The Lower Mississippi River Water Trail
If you stay Main Channel around Hickman you will have an easy downstream run, unless there are towboats, or its stormy, or windy. In strong east or west winds you would do well staying out of the Main Channel in this area, and get behind Hickman. In strong South or North winds the main channel is notoriously choppy. Back Channel won’t help much, but you won’t have to worry about traffic. If you go behind all of the Hickman islands possible you will cross six, maybe seven dikes. Regardless of your route, you will see, hear or paddle near or over rocky dikes. There are nineteen of them river left between Shelby Forest and Mud Island, most found in this 10 miles straight stretch along and past Hickman to the mouth of the Loosahatchie River Note: If you go river right as described further below, there are twenty six dikes! Of course you can stay main channel all the way and avoid all dikes — but then you miss all of the scenery and wildlife, and you will have to contend with any towboat traffic.

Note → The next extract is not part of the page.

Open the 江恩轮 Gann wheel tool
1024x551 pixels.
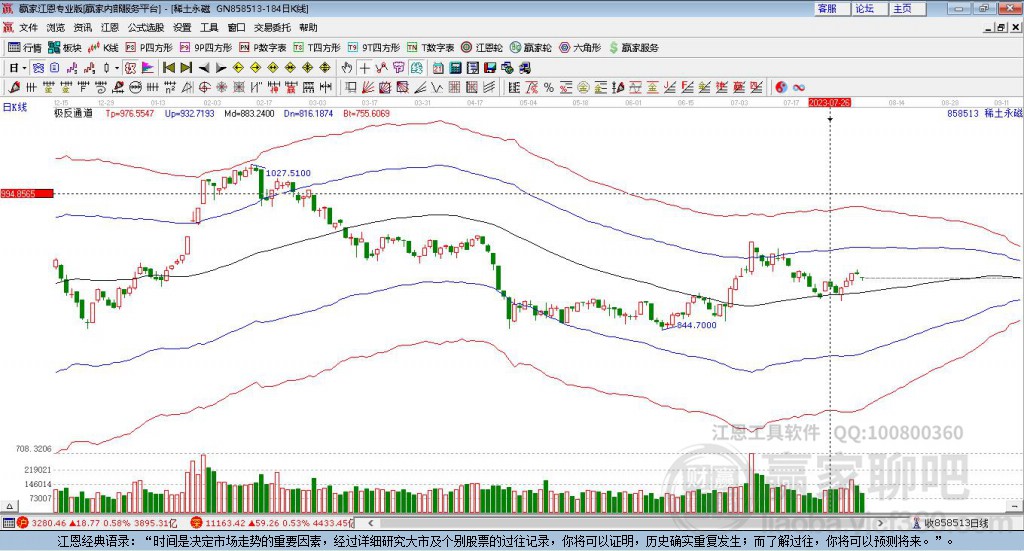point(482,48)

Hickman is a popular destination for Memphis boaters of all kinds, motorized and non-motorized. If you picnic or camp anywhere along its length don’t be surprised if you have company. On the other hand it wouldn’t be out of the ordinary if you didn’t see anybody at all. Weekends, sunny warm weekends, are highlight of course. Memphis is the biggest river city south of St. Louis, with the largest population of people, and probably the greatest concentration of paddlers. And yet is only slowly discovering its river. Canoeing and kayaking is a growing sport. There are very few paddle boarders, however, even though paddle-boarding would be appropriate to anywhere on the river, and in many ways is safer than a canoe or kayak. See safety section for more discussion [Paddle-Boarding vs. Canoeing vs. Kayaking].

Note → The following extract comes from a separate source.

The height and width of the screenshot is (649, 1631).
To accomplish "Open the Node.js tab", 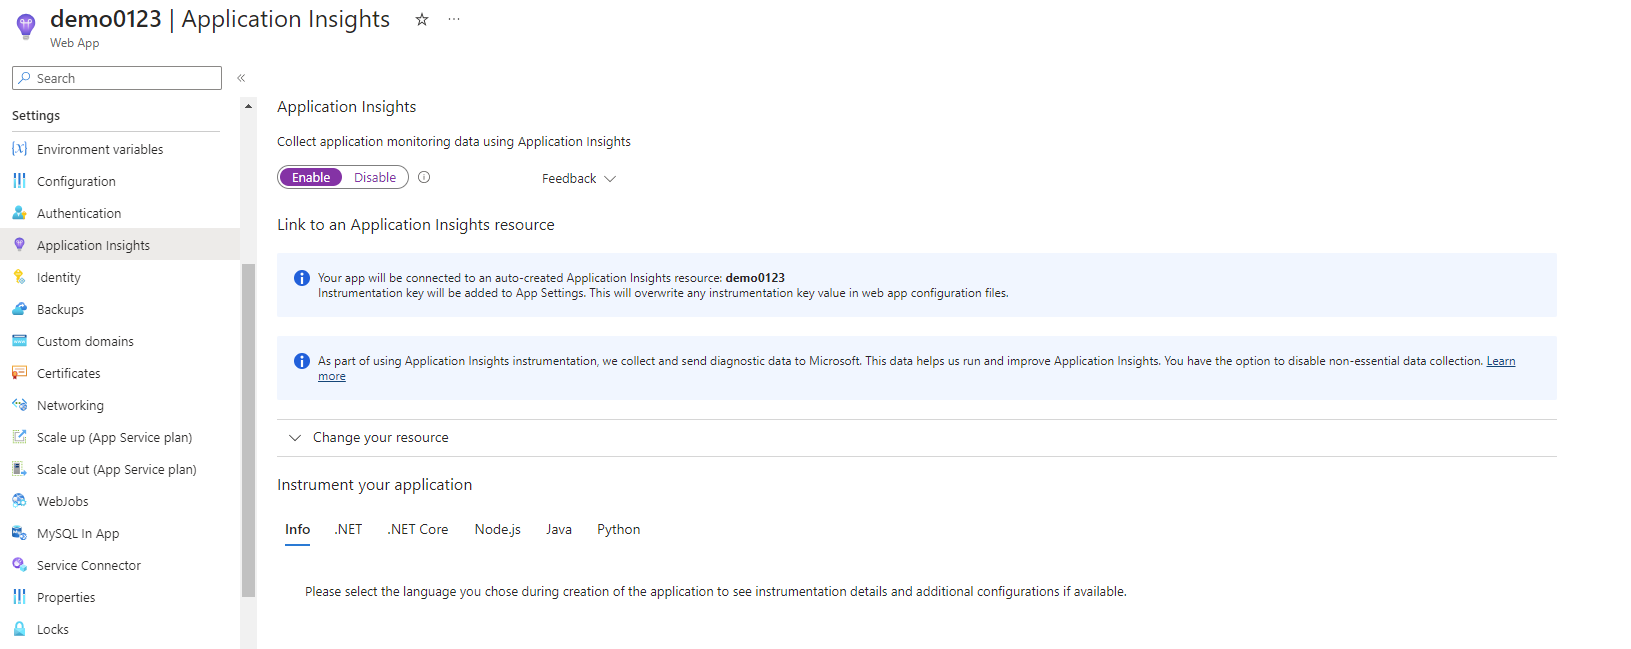I will [x=498, y=530].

Tennessee Parks and Greenways Foundation purchased a significant portion of Hickman Bar below Meeman Shelby Forest State Park with funds provided primarily through a federal North American Wetlands Conservation Act grant. How much does a Mississippi River island cost? The group paid nearly $450,000 for 296 acres encompassing the southern portion of Hickman Bar and bottomlands and bluff acreage on the mainland. The property is managed by the Tennessee Wildlife Resources Agency.
Picnicking & Camping on Hickman
As you’re paddling downstream from Shelby Forest the first possible camp or picnic sandbars appear at the top end of Hickman, near mile 746.5, at medium water look for small bluffy bars perched here and there along the front side and back sides of the islands, these bars disappear as the water rises, and are gone during high water, except in a few select locations, notably midway down Upper Hickman LBD 746 and topsides Middle Hickman LBD 745. Choose your place as you paddle and float along. If you’re camping you might as well stop at the first suitable sandbar. The next one you reach may be inhabited. The closer you get to Memphis, the more likely someone else will be there. And they may be less happy to see you than you are them.